For nearly two decades, I've combed through research to discover the top mistakes managers frequently make to disengage their workers and suck the life out of them.
Some of the findings aren't surprising. Because of a shortage of good leaders, more and more individual contributors are being promoted to management roles without the proper skills and competencies to effectively lead human beings.
Add to that the shifting workplace dynamics caused by the pandemic and you begin to see that managing people is no easy task.
Whether you manage people virtually or not, there are common patterns and traits of toxic management that will work against you.

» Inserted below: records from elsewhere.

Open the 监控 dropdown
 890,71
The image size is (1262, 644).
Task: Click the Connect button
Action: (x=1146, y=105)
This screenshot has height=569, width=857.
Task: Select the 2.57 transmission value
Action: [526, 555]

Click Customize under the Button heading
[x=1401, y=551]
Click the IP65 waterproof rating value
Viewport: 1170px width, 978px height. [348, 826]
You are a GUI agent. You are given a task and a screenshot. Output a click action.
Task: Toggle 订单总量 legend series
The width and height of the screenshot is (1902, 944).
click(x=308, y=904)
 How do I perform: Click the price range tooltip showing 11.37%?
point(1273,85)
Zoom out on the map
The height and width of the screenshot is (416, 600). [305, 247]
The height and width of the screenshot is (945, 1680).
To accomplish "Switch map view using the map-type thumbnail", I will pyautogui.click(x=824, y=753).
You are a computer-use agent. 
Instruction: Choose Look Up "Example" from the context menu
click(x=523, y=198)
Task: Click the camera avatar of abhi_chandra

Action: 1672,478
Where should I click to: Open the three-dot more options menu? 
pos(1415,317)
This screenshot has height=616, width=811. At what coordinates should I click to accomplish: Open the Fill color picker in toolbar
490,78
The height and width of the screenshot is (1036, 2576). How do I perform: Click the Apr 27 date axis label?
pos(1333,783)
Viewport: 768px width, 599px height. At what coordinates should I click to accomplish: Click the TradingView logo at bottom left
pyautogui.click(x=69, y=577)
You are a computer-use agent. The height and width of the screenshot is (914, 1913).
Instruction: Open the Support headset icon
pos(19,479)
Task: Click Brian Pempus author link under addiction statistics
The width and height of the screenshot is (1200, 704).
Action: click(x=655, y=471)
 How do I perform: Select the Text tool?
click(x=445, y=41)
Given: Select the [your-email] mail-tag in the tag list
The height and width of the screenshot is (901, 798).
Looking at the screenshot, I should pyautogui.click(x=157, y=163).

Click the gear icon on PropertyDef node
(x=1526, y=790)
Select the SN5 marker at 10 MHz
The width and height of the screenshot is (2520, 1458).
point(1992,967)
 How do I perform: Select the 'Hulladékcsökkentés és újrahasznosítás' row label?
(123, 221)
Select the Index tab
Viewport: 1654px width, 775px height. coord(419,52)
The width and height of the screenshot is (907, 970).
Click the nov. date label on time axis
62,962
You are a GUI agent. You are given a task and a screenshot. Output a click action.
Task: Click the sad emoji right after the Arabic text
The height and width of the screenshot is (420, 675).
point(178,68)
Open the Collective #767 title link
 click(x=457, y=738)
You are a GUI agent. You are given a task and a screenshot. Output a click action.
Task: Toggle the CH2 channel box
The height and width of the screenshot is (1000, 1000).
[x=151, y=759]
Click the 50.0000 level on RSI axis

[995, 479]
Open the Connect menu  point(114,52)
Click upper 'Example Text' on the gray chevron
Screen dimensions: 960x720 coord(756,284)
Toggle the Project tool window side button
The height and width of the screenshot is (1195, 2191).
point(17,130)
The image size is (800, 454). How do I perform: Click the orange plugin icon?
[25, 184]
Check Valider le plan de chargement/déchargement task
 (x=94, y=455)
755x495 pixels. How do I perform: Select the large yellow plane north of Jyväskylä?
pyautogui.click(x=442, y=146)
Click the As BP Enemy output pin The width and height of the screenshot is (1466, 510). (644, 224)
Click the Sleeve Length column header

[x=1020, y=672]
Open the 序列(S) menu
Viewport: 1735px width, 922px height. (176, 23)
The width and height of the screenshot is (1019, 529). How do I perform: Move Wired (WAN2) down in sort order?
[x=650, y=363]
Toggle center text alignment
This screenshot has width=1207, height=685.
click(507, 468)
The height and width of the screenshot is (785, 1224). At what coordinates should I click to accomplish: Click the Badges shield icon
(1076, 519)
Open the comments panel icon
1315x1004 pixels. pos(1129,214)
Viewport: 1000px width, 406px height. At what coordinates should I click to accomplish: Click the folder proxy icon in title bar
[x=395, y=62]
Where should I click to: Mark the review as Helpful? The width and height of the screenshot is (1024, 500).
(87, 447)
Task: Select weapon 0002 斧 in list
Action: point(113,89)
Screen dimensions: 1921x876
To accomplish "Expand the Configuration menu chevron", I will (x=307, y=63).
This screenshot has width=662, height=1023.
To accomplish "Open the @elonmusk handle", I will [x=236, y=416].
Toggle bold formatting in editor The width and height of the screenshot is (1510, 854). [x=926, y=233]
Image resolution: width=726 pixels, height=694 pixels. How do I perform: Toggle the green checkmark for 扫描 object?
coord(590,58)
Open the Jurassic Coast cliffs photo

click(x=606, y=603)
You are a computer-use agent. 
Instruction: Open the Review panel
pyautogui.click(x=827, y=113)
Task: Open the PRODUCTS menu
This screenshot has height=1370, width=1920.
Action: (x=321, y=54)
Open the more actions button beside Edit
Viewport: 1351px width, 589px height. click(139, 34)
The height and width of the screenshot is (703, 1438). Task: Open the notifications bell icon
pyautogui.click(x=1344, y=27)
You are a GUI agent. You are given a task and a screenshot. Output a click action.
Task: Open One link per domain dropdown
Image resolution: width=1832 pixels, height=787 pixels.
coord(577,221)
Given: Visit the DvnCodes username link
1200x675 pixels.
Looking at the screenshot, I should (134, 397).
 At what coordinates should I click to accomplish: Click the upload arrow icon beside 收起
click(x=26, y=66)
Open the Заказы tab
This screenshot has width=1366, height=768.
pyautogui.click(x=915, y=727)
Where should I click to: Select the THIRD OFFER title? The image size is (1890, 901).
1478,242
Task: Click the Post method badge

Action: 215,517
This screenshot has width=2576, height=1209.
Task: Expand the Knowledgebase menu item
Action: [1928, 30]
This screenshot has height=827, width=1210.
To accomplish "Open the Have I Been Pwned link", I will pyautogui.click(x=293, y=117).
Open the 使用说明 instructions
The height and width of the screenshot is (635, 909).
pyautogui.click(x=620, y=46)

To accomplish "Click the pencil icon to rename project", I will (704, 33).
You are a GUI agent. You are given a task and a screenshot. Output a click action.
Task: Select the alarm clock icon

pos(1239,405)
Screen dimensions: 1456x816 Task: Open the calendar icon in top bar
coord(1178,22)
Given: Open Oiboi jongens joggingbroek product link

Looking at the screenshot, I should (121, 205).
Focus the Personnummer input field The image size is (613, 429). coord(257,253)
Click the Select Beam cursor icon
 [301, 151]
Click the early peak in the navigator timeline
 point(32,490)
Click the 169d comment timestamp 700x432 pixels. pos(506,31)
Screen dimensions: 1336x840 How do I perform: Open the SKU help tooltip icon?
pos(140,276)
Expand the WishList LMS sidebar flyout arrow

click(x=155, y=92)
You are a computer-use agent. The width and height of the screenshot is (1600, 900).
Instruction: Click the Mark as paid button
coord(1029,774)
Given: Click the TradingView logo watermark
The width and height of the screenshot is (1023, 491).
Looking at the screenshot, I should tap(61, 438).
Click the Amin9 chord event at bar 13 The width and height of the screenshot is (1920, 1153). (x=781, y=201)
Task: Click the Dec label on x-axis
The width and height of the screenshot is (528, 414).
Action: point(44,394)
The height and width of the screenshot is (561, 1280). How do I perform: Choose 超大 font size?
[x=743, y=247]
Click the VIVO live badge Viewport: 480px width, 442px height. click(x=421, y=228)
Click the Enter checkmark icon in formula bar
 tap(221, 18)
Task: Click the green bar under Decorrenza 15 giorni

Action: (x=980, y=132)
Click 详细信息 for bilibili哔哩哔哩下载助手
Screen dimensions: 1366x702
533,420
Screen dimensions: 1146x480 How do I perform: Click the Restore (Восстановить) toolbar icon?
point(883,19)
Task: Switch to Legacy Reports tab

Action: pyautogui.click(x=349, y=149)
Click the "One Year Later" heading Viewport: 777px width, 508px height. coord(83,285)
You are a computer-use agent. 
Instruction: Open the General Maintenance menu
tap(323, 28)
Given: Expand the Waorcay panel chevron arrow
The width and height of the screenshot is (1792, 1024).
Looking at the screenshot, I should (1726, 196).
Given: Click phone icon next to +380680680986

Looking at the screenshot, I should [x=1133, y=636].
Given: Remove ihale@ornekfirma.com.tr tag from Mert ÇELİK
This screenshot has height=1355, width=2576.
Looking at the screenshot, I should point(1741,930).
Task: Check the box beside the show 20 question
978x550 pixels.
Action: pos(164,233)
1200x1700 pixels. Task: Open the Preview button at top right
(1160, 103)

Here are three of the biggest mistakes managers make that cause people to quit.
In one survey I conducted on LinkedIn, I asked respondents a simple question: What is the one mistake your manager makes more frequently than others? Not surprisingly, micromanagement rose to the top as the No. 1 mistake. In micromanaged environments, I found people reporting an absence in:
- The expression of creativity or free flow of ideas
- Open and transparent group discussion or input into a decision
- Team motivation
Granted, micromanagers are human like all of us and hard-working professionals with mostly good intentions. What they lack is the conscious day-to-day understanding of what it takes to motivate people intrinsically. They live in another paradigm altogether. In the end, micromanagers operate their way because it's about power, and power is about control.
2. Rude and disrespectful treatment
In a recent poll conducted by ResumeLab on what makes someone a terrible manager, it was found that an alarming 72 percent of the surveyed population was treated in a rude or disrespectful manner by a bad boss and 90 percent didn't like that kind of treatment. Additionally, nearly 70 percent of respondents were criticized in front of their peers, and 83 percent of them felt bad about it. Finally, and perhaps the worst case of all, an eye-popping 42 percent of toxic bosses blamed others for their failures, which 84 percent of employees feel is unfair.
3. Having the final say
Toxic managers operate on the assumption that, because they're the boss and in charge, they have to have the last word on everything. This is a person riding on the wheels of low emotional intelligence. When a manager doesn't solicit the opinions of others, get buy-in from team members, and listen to the collective voice of the team in pursuing a particular strategy or vision, people don't feel cared for, respected or valued. Consequently, trust erodes and morale goes in the tank.
If you're in a management capacity, what do you need to do--or stop doing--to get out of these patterns that may be affecting your team's performance and engagement?